Fig. 3.. Structural basis for variation in antibody escapability.
a, Escape mutations identified in spike-expressing VSV passaged in the presence of monoclonal antibody, illustrated with respect to their effects on antibody (x-axis) and ACE2 (y-axis) binding. Amino acid mutations are coded by whether they are accessible via single-nucleotide mutation from the wildtype spike gene sequence used in the VSV selections (Wuhan-Hu-1+D614G). See additional selections, Extended Data Fig. 6b. b, Correlation between the number of unique mutations selected across viral escape selection experiments and antibody escapability as tabulated in Fig. 1b,c, plus S2X259 (see accompanying paper, Tortorici et al.). c,d, Structures of S2E12 (c) and S2D106 (d) bound to RBD. RBD sites are colored by escape (scale bar, center). Antibody heavy chains colored dark green (S2E12) or blue (S2D106), with light chains in lighter shades. Righthand images show zoomed-in context of key structural features impacting antibody escapability. e,f, Integrative genetic and functional features of the structural epitopes of S2E12 (e) and S2D106 (f). Sites within the structural footprint of each antibody (5 Å cutoff) are ordered by the frequency of observed mutants among SARS-CoV-2 sequences present on GISAID. Heatmaps illustrate evolutionary variability (blue), functional constraint from prior deep mutational scanning measurements (gray) and predicted energetic contribution of a residue derived from the structures (green). Logoplots illustrate escape from antibody binding as in Fig. 1c, but only showing amino acid mutations accessible via single-nucleotide mutation from Wuhan-Hu-1 for comparison with (a). Barplots illustrate the frequency of SARS-CoV-2 mutants at each position and their validated effects on antibody neutralization measured in spike-pseudotyped VSV particles with Vero E6 cells (red, >3-fold increase in IC50 due to mutation).
Fig. 4.
Fig. 4.. Structural basis for broad sarbecovirus binding.

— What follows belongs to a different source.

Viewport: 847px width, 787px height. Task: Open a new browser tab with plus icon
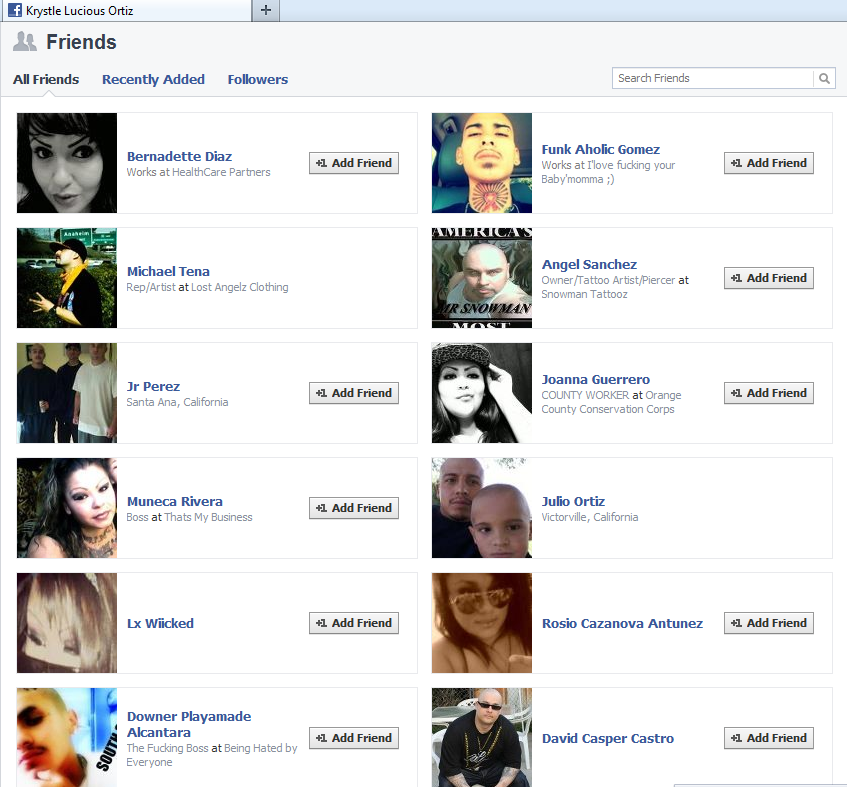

a, Overview of the surfaces targeted by broadly binding RBD antibodies. RBD surface is colored by site variability in the sarbecovirus alignment (effective number of amino acids, scale bar at left). ACE2 (key motifs) shown in transparent cartoon. Antibody variable domains shown as cartoon, with darker shade indicating the heavy chain. b, Integrative genetic and structural features of the S2H97 structural epitope (5 Å cutoff). Heatmap details and scale bars as in Fig. 3e,f. Logoplots are colored by mutation effects on folded RBD expression (see scale bar, Fig. 1b). Asterisks in logoplot indicate escape mutations that introduce N-linked glycosylation motifs (NxS/T). Below the logoplot is a selection of aligned sarbecovirus RBDs (sequenced colored by clade as in Fig. 1d, Extended Data Fig. 5a). c, Zoomed in view of the S2H97/RBD interface, with important contact and escape residues labeled. d, CryoEM structure of S2H97-bound SARS-CoV-2 S. Spike protomers are shown in yellow, blue, and pink, and S2H97 Fabs in transparent green surface. S2A4-bound spike protomer from PDB 7JVC is shown in gray and aligned to the yellow subunit, indicating the additional extent of RBD opening necessary to access the S2H97 epitope compared to a class II antibody. e, Integrative features of the S309 structural epitope, details as in (b). An additional row in the heatmap overlay reflects the proportion of all close S309/RBD contacts (<3.5 Å) made by each residue during molecular dynamics simulation. Highlighted sarbecoviruses identify those that escape S309 binding, and highlighted mutation in the alignment is the likely contributor according to our escape map. f, Zoomed in view of the S309/RBD interface, with important contact and escape residues labeled. g, Molecular dynamics simulations of the S309/RBD structure. Histograms show the distribution of minimum distance between E340RBD and W105HC heavy atoms across 1-ns frames during the simulation of the unmutated (top, 42-μs simulation) and P337L mutated (bottom, 91-μs simulation) RBD bound to S309. Orange line reflects the 3.5 Å distance cutoff used to define close contact. Percentage of frames in which E340 and W105 are or are not in close contact is labeled. See Extended Data Fig. 8c for the occupancy of other S309:RBD contacts across the simulations. h, Integrative features of the S2X35 structural epitope, details as in (b). i, Zoomed in view of the S2X35/RBD interface, with important contact and escape residues labeled.